--- Listed records ---
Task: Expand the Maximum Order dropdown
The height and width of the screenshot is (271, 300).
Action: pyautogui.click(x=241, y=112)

==

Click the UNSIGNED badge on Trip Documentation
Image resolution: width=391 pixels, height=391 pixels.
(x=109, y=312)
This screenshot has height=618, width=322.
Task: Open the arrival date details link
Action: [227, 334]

...

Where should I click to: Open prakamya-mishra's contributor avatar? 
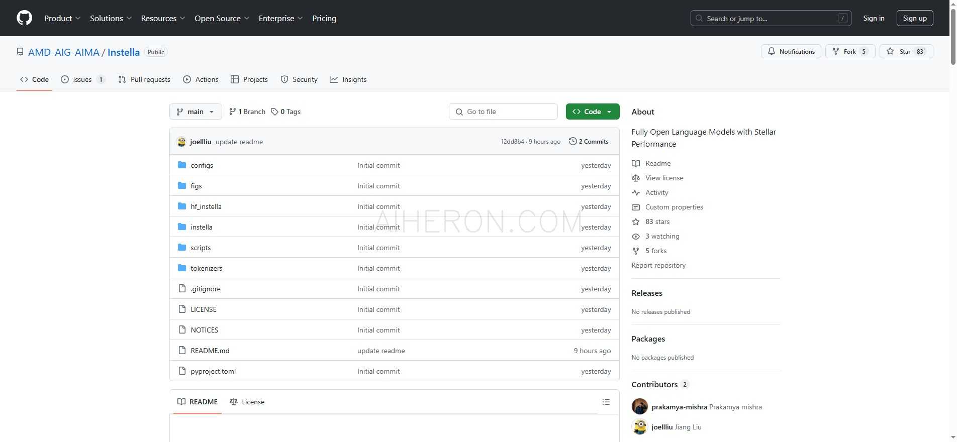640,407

--- Short task ---
Reproduce the lines from the one containing "Click the UNSIGNED" up to and including the one containing "Action: [227, 334]", character for character.

--- Task response ---
Click the UNSIGNED badge on Trip Documentation
Image resolution: width=391 pixels, height=391 pixels.
(x=109, y=312)
This screenshot has height=618, width=322.
Task: Open the arrival date details link
Action: [227, 334]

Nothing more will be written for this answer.